Most State and Territory governments are in the final stages of their National Competition Policy reviews of regulation governing the taxi and hire car industries. To assist governments to make decisions regarding future regulation of taxis, today the Productivity Commission has released a research study — Regulation of the Taxi Industry. The study builds on previous work of the Commission and presents a framework for assessing the level of regulation that is appropriate.

Consistent with the findings of some State/Territory reviews, the Commission finds that the removal of regulations that restrict the number of taxis would result in significant benefits for consumers through lower prices, shorter queues or a combination of both.

But it would also result in large losses for current licence holders by eroding most of the premium currently being paid for a licence — up to $250 000 or so.

The Commission says that because of differences between taxi markets and associated administrative arrangements in different parts of Australia, questions of compensation and adjustment assistance may require different responses by individual State and Territory governments.
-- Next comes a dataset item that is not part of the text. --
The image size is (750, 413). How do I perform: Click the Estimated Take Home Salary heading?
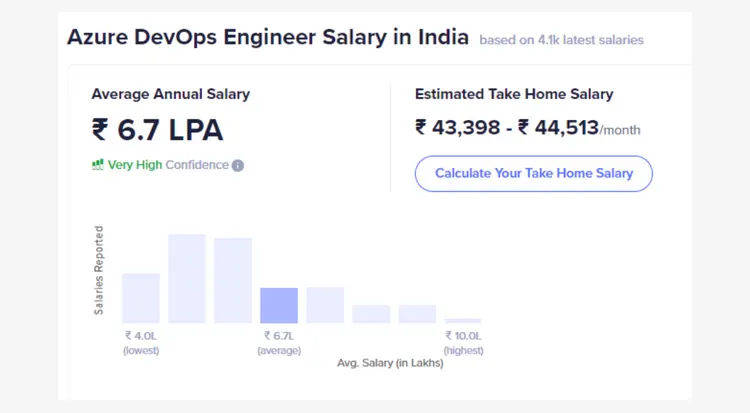(514, 94)
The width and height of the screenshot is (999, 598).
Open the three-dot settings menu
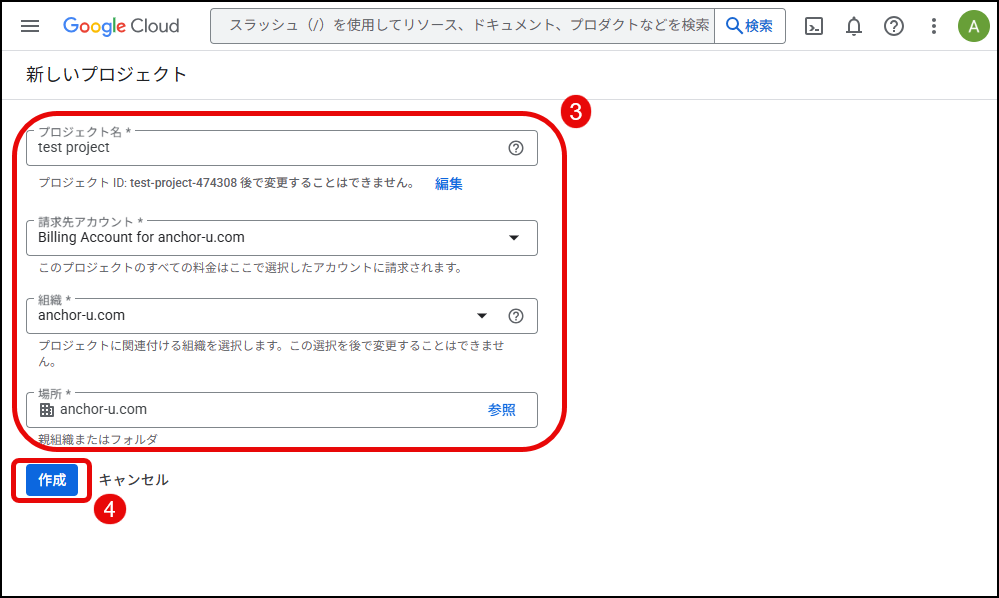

The report offers a framework to assist governments in deciding on the nature and extent of any such transitional assistance.

The research paper also explores whether there is a need for government regulation of other aspects of taxi operations — in particular, regulation of fares and of the 'quality' of taxi services.

Cover, Copyright, Foreword, Contents, Summary

1 Introduction

2 The nature of taxi markets
2.1 Market segments
2.2 The rank and hail taxi markets
2.3 Phone bookings

3 Assessing the need for existing regulations
3.1 Safety and quality regulation
3.2 Regulating entry
3.3 Fare regulation
3.4 A different regulatory regime for hire-cars?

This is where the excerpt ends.